++++ Text section

The example commands below are selected to reproduce the numbers from Table 1 in the paper (expected results: 4.80, 2.51 and 2.45 total bpe respectively). We also provide an example command for compression of attributed graphs (expected result 4.45 total bpe). Finally, we give an example of out of distribution compression, where we train a neural compressor on MUTAG and test on ZINC (expected result: 2.63 total bpe)

Baselines

In the baselines folder we provide the computations needed to obtain the description lengths of the non-parametric models (null models and pure-partitioning based). For example, the following command will compute the description length of the MUTAG dataset after compressing via partitioning with the Louvain algorithm.

cd baselines
python non_parametric_models.py --dataset bioinformatics --dataset_name MUTAG --non_parametric_model Louvain --modified_gt_entropy False

To reproduce the rest of the results from the tables in the paper, simply set the parameter --non_parametric_model to one of the following values {uniform, edge_list, erdos_renyi, sbm, Louvain, PropagationClustering}
NB: The description length of the partitioning-based baselines is a modified version of the entropy function provided by graph-tool. In graph-tool, the dl is computed for labelled graphs, while we are intersted in compressing unlabelled graphs. Thus, with our modification we drop the terms related to the ordering of the nodes (log n! - Σlog n_i!) (L164 in baselines/non_parametric_models.py). In order to also fit an SBM w.r.t. the modified description length, one should modify the blockmodel.py file of graph-tool (L1112 in the reference implementation). In case you don't modify the graph-tool function, please set --modified_gt_entropy False in order to do the description length correction inside the script.

++++++++

Carry on the graph compression text from its last sentence.

++++ Source material

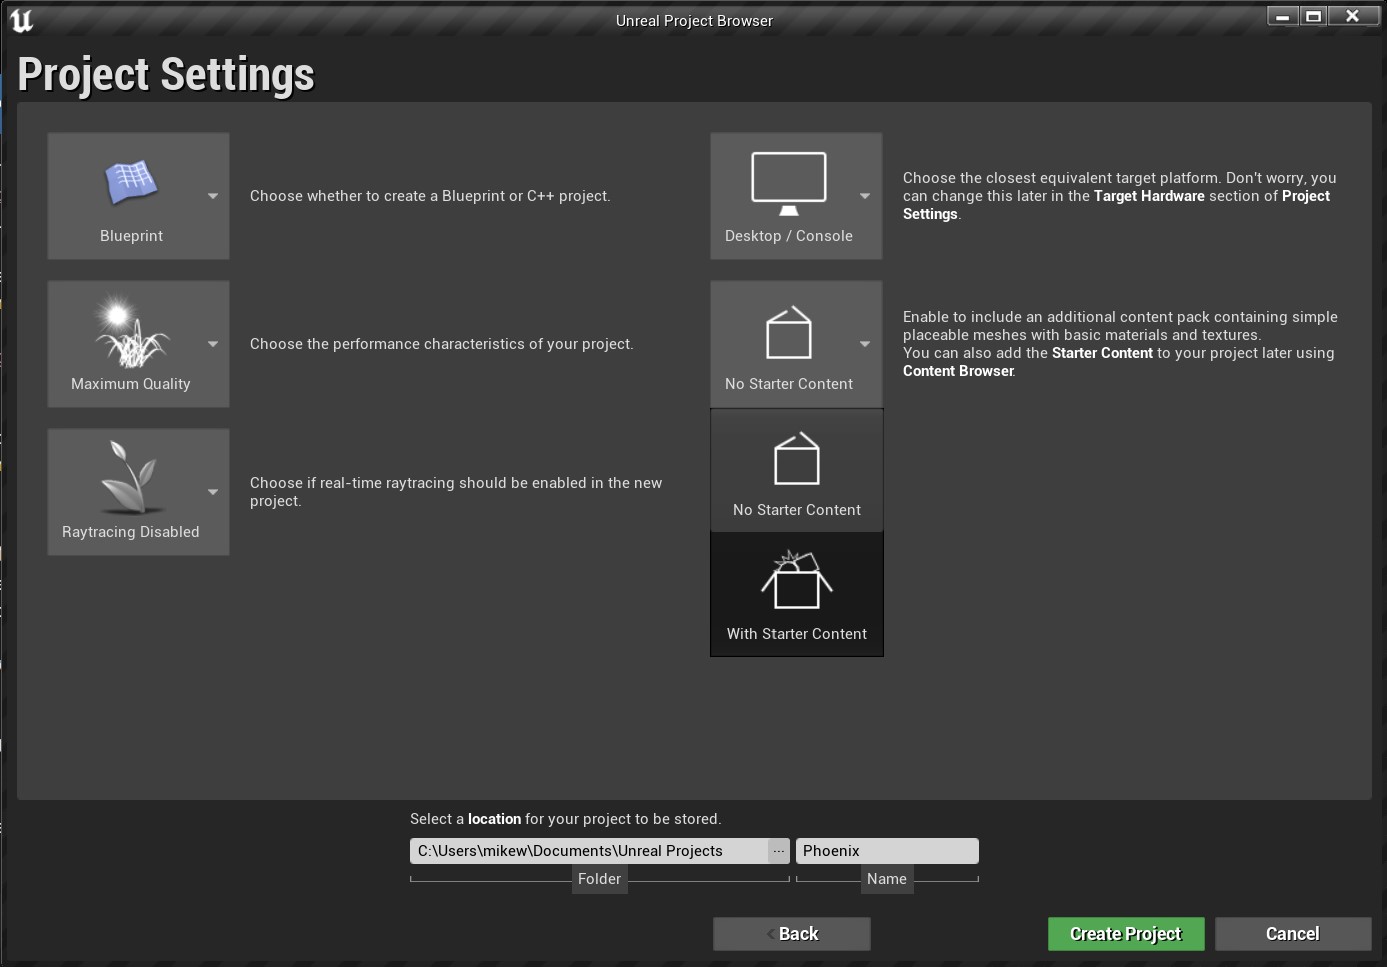This screenshot has width=1387, height=967.
Task: Click the Phoenix project name field
Action: [x=886, y=851]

++++++++

*Task response:*
PnC

PnC + predefined partitioning algorithm

In the PnC_fixed_part folder we provide the training for the PnC + fixed partitioning variants, where we use a precomputed partitioning and then learn the dictionary and the parameters of the probability distribution. Example command:

cd PnC_fixed_part
python PnC_fixed_part.py --batch_size=1 --partitioning_algorithm=Louvain --dataset=bioinformatics --dataset_name=MUTAG --lr_dict=1 --num_epochs 50 --n_h_max_dict=10

We provide implementation for the following partitioning algorithms: partitioning_algorithm = {sbm, Louvain, PropagationClustering} (please refer to the paper for more details).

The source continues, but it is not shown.